What is CAMRA?
    CAMRA is an independent, voluntary, not-for-profit consumer organisation. Membership is open to all individuals, but corporate entities such as breweries and pubs are not members. CAMRA is governed by a voluntary unpaid national executive, elected by the membership. There is a small professional staff responsible for central campaigning, research, administration of membership, sales and so forth.

    How is CAMRA Financed?
    CAMRA is financed through membership subscriptions, sales of products such as books and sweatshirts, and from the proceeds of branch fundraising. 

    CAMRA's Objectives
    CAMRA's mission is to act as champion of the consumer in relation to the UK and European beer and drinks industry. It aims to:

    1.Maintain consumer rights
    2.Support the public house as a focus of community life
    3.Campaign for greater appreciation of traditional beers, ciders and perries as part of national heritage and culture
    4.Seek improvements in all licensed premises and throughout the brewing industry
    5.CAMRA also seeks to promote real cider and perry through a sub-organisation called APPLE. Like ale, these are traditional British drinks and like ale, the traditional product is very different from the 'dead' version.

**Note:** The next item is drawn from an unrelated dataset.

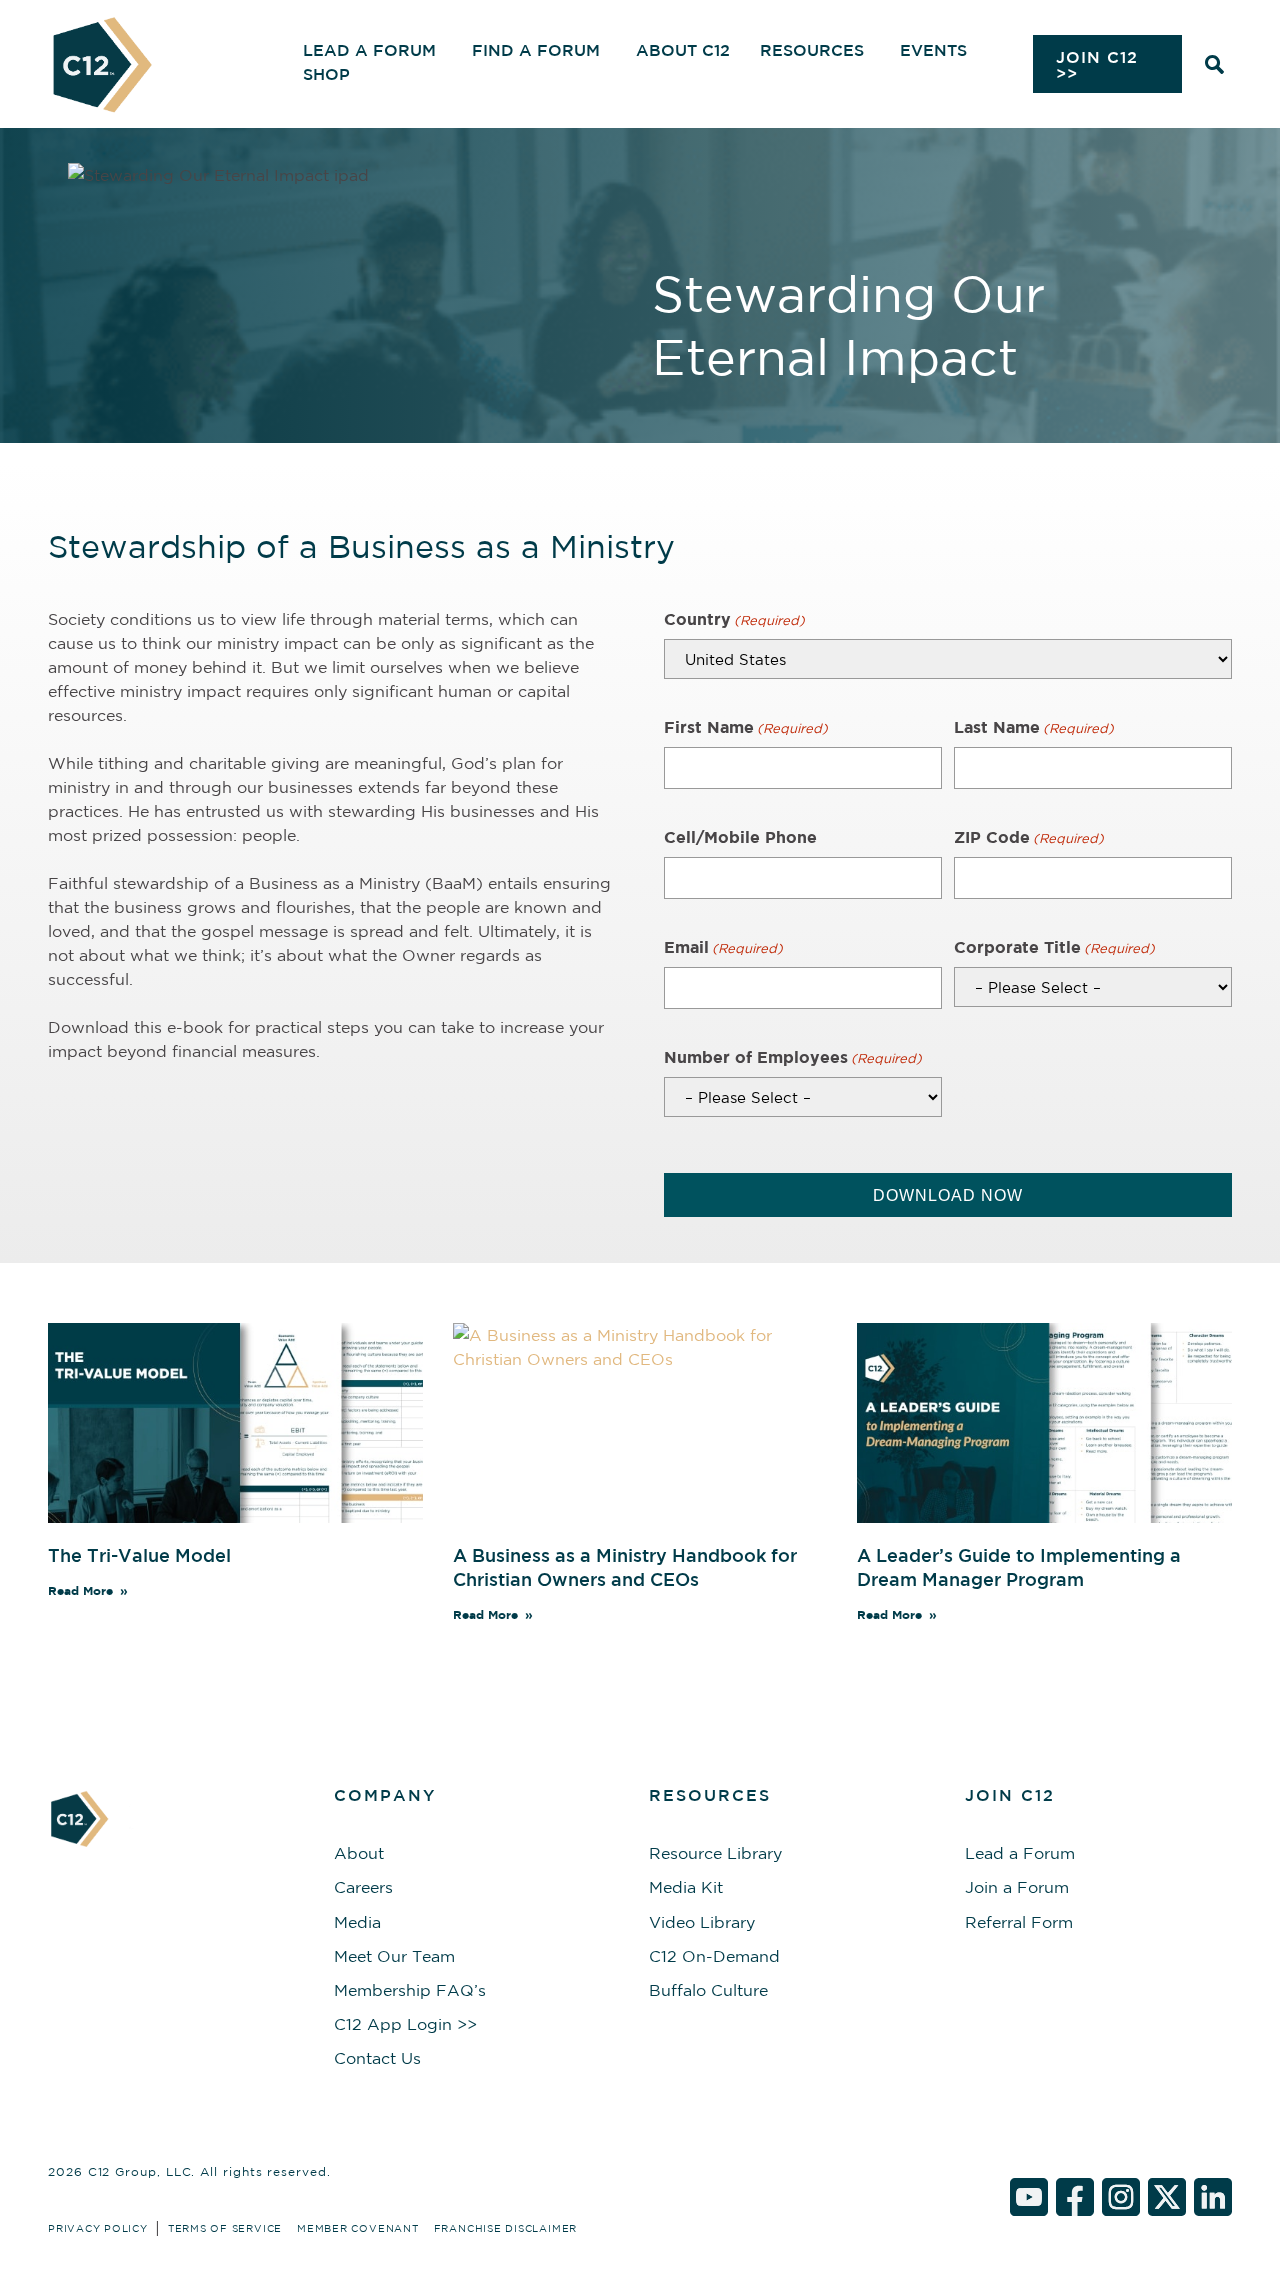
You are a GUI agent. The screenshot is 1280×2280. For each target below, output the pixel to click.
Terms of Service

    While CAMRA is a single industry group, it has a very wide area of campaigning interests. At present some of the campaigns we are actively pursuing include the following:

    1.Improved competition and choice in the brewing industry
    2.Fighting take-overs and mergers
    3.Encouraging higher standards of pub design
    4.Encouraging brewers to produce a wide range of beer styles such as porter, mild and stout, in addition to their bitters

    CAMRA Success

    1.CAMRA saved real ale, it is no exaggeration to say, and as a result saved many independent breweries. No new ale breweries were set up in the UK for the fifty years before we were founded in 1971. There are now hundreds of newer brewers producing real ale, part of a massive real ale revival.
    2.Our membership has increased from 20000 since 1989 to over 100,000 in 2010. At the present time real ale is the only drink style in growth as we see a more discerning drinker.
    3.We have defeated several brewery take-overs. We were successful in seeing more liberal licensing laws introduced in England, Scotland and Wales. We got the brewers to declare the strengths of their beers. We campaign against the closure of local pubs or their destruction through refurbishment. For many years we have sought fundamental change in the industry to protect consumer choice.

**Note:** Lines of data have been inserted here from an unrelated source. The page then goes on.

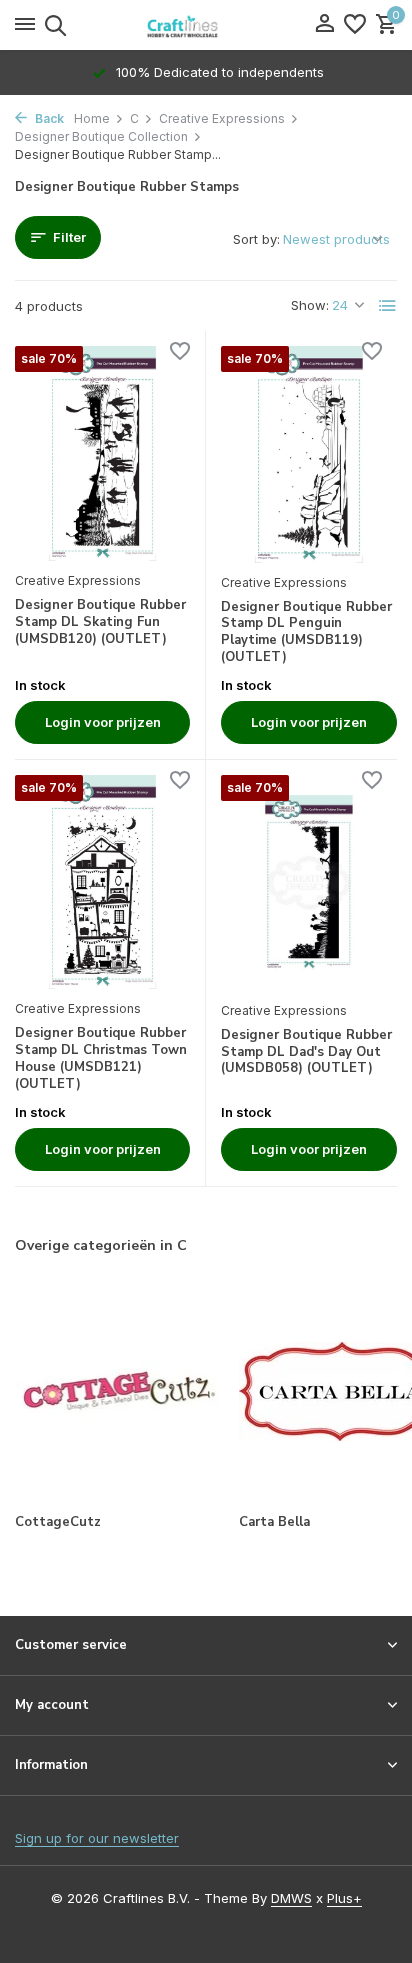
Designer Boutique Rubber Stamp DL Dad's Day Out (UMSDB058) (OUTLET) (306, 1052)
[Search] (52, 25)
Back (48, 118)
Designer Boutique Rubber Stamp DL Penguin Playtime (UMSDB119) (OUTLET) (306, 633)
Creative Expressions (222, 118)
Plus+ (344, 1898)
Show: (310, 305)
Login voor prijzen (103, 722)
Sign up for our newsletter (97, 1838)
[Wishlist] (355, 25)
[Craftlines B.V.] (206, 25)
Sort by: (256, 239)
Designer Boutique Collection (101, 136)
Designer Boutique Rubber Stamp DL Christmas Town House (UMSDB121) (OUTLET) (101, 1059)
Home (92, 118)
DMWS (291, 1898)
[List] (388, 306)
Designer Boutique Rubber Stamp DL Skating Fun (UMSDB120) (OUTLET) (100, 622)
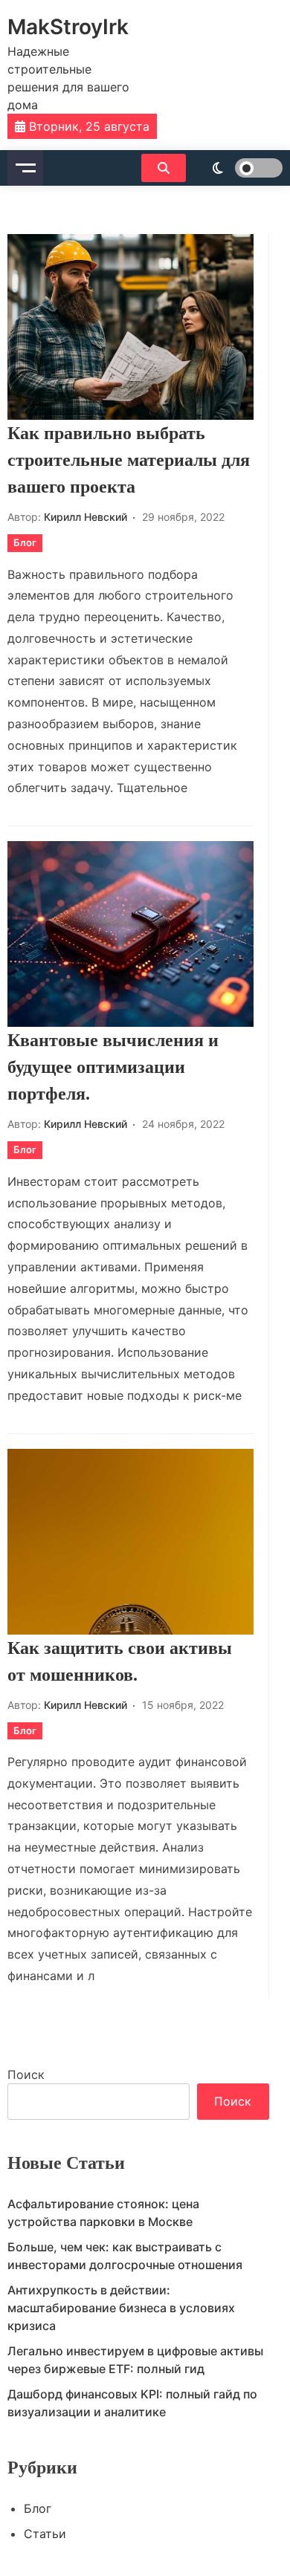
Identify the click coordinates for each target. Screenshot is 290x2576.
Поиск (26, 2074)
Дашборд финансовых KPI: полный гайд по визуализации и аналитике (132, 2403)
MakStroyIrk (68, 26)
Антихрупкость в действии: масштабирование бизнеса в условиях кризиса (121, 2308)
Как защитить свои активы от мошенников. (119, 1661)
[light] (238, 168)
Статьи (45, 2533)
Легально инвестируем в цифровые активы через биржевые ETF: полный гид (135, 2359)
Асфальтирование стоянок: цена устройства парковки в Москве (103, 2212)
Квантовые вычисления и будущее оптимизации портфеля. (113, 1067)
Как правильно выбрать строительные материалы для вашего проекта (128, 460)
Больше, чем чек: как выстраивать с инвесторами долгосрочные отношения (124, 2255)
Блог (24, 542)
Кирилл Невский (85, 516)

    How does CAMRA campaign?
    We produce a hard-hitting newspaper, "What's Brewing", which goes free to our members, the brewery trade and the media. It plays a major role in informing beer drinkers and putting across our views. The aim is not just to be critical. Through numerous books, guides, awards and presentations, we praise good practice and encourage high standards, whether in brewing, pub cellarmanship, pub design or simply running a good pub. The Great British Beer Festival, The Good Beer Guide, the Champion Beer of Britain Awards and the Pub of the Year are all national in our scope, but many of our 200- plus local branches run local festivals and awards, and produce their own local guides.

    It is important to realise that CAMRA is a decentralised organisation, and most of its work is done by volunteers at local level, reinforcing national drives.

    We campaign against brewery take-overs because they lead to brewery closures, loss of established beers, higher prices and reduced choice. Such campaigns are a good example of the way we go about things. Lively and sometimes controversial campaigns are mounted at local level, with backup from headquarters. MPs, councillors, trade unions, licensees and workers might be involved. Tactics we have used include petitions, threatened boycotts, publicity stunts, marches, laying wreaths outside closed breweries and so forth.

    Nationally we will make submissions to the shareholders, and to regulatory authorities such as the Office of Fair Trading and the Monopoly and Mergers Commission, and, for very large mergers, the European Commission.

    Regular local beer festivals play a major role not just as fund raisers but also to keep people informed about CAMRA's work, and the vast range of beers that are still available. This continuous background work has doubtless helped change attitudes towards real ale.